I find all this to be very sad because I find that science is unique in the fact that everyone, no matter their background and experience, has something that they can bring to the table. Every human, at some point in their life, has wondered about something. What are stars made of? How do cars work? Why do people fart? And this is why science has the potential to be a great equalizer. Rural kids might bring their interest and background in hunting. Urban kids might want to create a community garden. And suburban kids…well I’m sure there’s plenty of stuff they’re interested in. Point is, there is value in the background kids have and the things they are interested in, and it is worth it to bring those interests into science education.
After our passionate discussion about equity, we moved on to concept mapping. To be able to map out a subject or concept is to know it intimately. You must be able to pull out the “big ideas” and find their natural flow. You must be able to describe how each idea relates to each other and find those mechanisms. The reason we were practicing this was because concept mapping is an excellent way to begin planning out units. We practiced first with a geology unit and found that each of us had different ways of looking at connections. We also found that in working out connections, there’s often a topic that lingers in the background of lessons that turns out to be integral to holding the unit together. We also found that concept mapping is great for planning essays. Try it!
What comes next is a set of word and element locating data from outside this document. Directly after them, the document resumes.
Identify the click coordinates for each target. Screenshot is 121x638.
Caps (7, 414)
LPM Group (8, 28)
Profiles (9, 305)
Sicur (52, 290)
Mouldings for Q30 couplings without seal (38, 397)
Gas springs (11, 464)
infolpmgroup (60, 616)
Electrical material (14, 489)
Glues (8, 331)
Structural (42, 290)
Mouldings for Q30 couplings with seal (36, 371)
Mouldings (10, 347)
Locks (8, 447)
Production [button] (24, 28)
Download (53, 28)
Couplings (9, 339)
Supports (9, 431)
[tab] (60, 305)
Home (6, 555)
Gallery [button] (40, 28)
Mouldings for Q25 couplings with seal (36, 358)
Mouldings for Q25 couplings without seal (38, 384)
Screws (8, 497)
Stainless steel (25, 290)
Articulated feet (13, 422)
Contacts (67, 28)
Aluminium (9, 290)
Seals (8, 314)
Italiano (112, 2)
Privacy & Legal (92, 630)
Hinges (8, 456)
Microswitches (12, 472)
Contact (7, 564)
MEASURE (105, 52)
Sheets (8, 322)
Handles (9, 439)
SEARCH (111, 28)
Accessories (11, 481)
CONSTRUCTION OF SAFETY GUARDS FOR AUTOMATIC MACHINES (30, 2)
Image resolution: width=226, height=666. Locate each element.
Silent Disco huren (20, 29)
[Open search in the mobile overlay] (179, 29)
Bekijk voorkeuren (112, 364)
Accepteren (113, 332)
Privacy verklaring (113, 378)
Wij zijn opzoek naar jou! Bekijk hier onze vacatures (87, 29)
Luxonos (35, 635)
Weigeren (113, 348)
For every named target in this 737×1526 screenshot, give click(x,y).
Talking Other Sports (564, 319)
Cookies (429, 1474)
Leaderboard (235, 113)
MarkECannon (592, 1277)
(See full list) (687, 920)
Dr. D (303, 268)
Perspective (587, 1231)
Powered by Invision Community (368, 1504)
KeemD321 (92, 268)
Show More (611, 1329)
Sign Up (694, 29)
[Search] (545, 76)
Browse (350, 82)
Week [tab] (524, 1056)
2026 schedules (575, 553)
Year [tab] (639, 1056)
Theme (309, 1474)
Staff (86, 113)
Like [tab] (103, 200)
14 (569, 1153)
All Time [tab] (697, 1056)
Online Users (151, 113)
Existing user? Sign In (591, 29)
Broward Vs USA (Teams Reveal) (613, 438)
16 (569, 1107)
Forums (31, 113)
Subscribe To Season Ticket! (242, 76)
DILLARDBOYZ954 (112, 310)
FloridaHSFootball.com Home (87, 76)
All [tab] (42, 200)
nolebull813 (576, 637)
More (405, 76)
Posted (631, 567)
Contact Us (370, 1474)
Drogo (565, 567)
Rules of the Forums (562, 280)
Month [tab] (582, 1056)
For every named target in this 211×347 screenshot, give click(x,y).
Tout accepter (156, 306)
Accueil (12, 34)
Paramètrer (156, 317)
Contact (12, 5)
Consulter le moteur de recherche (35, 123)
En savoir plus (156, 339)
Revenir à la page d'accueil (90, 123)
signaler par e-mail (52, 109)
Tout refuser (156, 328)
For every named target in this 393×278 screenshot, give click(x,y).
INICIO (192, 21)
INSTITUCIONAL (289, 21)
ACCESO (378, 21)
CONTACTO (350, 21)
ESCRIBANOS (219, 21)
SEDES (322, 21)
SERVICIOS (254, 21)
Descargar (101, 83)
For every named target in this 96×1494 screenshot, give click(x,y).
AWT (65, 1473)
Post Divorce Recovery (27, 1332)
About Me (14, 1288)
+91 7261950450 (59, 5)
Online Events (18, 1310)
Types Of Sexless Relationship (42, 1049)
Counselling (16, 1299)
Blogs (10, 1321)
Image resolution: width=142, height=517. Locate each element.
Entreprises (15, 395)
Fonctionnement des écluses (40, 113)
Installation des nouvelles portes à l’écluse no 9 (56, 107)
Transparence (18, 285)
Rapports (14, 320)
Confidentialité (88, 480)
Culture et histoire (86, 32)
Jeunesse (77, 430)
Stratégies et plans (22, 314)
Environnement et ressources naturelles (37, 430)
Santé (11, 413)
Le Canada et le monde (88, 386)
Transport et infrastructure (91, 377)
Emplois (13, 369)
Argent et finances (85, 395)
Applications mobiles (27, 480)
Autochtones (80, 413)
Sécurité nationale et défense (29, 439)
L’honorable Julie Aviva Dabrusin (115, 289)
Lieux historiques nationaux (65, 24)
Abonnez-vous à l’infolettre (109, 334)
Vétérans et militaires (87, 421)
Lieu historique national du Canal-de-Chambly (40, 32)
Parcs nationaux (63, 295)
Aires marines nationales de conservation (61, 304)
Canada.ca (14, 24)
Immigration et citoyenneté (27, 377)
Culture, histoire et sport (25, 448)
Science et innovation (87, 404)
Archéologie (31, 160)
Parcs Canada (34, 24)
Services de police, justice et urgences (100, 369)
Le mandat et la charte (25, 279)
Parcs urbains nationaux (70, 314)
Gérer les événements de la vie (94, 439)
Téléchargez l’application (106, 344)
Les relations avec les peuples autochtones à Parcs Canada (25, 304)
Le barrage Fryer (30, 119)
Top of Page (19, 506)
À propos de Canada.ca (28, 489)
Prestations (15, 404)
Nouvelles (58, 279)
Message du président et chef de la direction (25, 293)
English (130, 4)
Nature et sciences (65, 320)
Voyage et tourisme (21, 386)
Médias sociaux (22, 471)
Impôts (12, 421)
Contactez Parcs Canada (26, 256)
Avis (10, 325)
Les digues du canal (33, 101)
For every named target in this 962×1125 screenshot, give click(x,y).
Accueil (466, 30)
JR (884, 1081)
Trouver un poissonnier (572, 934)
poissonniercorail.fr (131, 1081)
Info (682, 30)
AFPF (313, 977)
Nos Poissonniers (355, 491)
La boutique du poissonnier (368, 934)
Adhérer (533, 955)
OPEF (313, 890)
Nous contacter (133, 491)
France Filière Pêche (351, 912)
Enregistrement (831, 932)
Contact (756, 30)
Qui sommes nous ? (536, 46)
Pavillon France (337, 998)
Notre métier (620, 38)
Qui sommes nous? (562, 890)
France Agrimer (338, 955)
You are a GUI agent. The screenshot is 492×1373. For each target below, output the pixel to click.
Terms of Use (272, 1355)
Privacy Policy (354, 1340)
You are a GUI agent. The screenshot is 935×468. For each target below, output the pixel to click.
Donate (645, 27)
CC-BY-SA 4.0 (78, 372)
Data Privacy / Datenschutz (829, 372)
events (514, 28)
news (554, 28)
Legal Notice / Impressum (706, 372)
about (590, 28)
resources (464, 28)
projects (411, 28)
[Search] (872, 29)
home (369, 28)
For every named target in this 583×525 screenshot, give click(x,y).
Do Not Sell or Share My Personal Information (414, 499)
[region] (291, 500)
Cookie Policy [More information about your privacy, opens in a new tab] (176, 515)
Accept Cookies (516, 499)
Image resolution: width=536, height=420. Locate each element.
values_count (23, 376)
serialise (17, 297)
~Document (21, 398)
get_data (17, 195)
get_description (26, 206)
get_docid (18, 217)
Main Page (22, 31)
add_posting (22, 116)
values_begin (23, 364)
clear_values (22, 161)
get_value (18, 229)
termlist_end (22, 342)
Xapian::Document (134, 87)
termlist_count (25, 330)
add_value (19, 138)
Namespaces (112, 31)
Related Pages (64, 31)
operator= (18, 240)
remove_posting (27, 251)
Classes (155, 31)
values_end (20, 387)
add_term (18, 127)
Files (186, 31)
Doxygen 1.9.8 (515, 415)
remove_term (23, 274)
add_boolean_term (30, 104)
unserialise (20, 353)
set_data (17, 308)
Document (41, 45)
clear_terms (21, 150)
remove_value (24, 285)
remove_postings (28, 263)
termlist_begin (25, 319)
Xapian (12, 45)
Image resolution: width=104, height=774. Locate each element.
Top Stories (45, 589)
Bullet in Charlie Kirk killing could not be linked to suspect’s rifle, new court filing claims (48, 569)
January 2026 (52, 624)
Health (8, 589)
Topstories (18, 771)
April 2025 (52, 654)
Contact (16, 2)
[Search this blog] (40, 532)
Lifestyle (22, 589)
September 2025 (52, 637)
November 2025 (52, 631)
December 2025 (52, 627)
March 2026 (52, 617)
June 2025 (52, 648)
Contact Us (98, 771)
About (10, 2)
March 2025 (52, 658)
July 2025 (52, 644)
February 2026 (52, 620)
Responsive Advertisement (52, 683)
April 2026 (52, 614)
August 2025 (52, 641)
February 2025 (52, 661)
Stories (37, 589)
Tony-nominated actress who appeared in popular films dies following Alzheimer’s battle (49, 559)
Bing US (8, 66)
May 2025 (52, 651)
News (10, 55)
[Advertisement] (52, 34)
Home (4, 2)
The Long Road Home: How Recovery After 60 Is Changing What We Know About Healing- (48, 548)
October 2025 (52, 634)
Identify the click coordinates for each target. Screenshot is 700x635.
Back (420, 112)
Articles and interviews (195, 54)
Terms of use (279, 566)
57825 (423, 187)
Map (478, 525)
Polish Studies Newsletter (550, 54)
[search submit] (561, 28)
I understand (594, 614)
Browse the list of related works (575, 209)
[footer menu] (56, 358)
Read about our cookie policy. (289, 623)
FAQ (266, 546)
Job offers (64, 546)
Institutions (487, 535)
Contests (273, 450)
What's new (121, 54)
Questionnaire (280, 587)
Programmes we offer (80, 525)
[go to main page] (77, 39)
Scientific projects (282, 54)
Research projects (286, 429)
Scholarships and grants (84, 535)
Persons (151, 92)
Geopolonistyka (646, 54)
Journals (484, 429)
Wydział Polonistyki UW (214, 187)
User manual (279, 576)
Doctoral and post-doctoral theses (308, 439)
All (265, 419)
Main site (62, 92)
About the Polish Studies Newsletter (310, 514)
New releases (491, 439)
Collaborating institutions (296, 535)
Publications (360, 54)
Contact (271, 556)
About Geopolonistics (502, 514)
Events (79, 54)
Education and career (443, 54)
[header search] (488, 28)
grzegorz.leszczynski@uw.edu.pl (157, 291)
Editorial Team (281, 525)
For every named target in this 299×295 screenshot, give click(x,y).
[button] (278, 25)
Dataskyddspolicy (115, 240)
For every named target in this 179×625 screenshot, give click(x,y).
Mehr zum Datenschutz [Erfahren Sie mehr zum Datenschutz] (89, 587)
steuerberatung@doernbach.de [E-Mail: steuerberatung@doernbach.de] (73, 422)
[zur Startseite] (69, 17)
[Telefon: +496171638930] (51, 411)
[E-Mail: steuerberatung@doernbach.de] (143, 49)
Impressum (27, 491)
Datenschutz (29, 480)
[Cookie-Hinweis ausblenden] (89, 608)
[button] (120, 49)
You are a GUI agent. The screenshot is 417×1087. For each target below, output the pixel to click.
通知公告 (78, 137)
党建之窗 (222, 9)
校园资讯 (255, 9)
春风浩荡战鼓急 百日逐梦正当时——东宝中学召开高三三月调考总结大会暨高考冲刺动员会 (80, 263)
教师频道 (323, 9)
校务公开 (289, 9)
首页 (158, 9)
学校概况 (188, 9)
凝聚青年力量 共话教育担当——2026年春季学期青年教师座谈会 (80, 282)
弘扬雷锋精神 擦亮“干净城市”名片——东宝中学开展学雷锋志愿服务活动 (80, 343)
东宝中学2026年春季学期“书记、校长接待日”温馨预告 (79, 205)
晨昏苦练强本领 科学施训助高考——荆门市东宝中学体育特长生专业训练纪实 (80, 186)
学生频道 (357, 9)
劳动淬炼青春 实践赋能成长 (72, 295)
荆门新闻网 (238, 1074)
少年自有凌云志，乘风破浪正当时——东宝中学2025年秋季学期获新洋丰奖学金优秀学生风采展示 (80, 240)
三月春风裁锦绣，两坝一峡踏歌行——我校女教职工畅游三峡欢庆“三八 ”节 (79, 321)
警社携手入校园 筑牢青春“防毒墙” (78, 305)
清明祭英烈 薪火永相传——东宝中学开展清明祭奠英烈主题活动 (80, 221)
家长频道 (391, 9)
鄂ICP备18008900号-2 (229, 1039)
This week was very special in that the majority of us started our high school placements. I am sure that these will be the topic of many blogs in the future, so I won’t spend too much time talking about them, but I did compile a few blurbs from the cohort:
“So far I have been observing my students and writing down a seating chart for each class to start remembering names. I have helped answer questions and assist in lab. I’m nervous I’m not going to remember anyone’s name and I’m a little nervous to have full control of the classroom, but by the time the time comes, I will hopefully be comfortable.” -Sydney
“I’ve been circulating around the room to help students through class activities and worksheets. I’ve also been grading (exit tickets, specifically). Today was real funny because my CT wanted me to test the conductivity lab they’re doing next week and it didn’t work, so my new task is to get it to work tomorrow when I get there! He let me see 3 other science teachers (2 chem, 1 physics) to see how other teachers run their warm-ups, lessons, etc. I’m also nervous to take over the class fully, but I think once I get to know the kids a little bit better I’ll feel more comfortable. I’m also conflicted about my role as a student teacher – there are times when things happen (students resisting to leave when being called out of class by the VP, for example) and I have to deal with these situations in ways that are incongruent with what I would do, but that will come with having my own classroom I guess.” -James
“I’ve been observing, helping students, and grading labs. On Thursday, I got to run the afternoon classes while my CT was out, which was fun (and scary). I’ve learned the names of everyone in one period, and working on names in the others. My CT has been great about asking for my input during class and while planning, which I appreciate. Next week, I’ll be proctoring a test on a day when my CT can’t be there. I’ve also been told that I can run the Regent class’s acid rain labs when the time comes. Exciting!” -Kaitlin
Olivia wrote a lot about her first week on her blog already, so check that out. She had a very interesting field trip.
Good luck to everyone in their continued placements!
*References from our equity discussion if you’re interested:
Avery, L. M. (2013). Rural science education: Valuing local knowledge. Theory Into Practice, 52(1), 28-35.
Barton, A. C., & Yang, K. (2000). The culture of power and science education: Learning from Miguel. Journal of Research in Science Teaching, 37(8), 871-889.
Ladson-Billings, G. (2012). I used to love science… and then I went to science: The challenge of school science in urban schools. In J. Settlage, & S. Southerland (Eds.), Teaching science to every child: Using culture as a starting point (pp. 13-19). New York, NY: Routledge.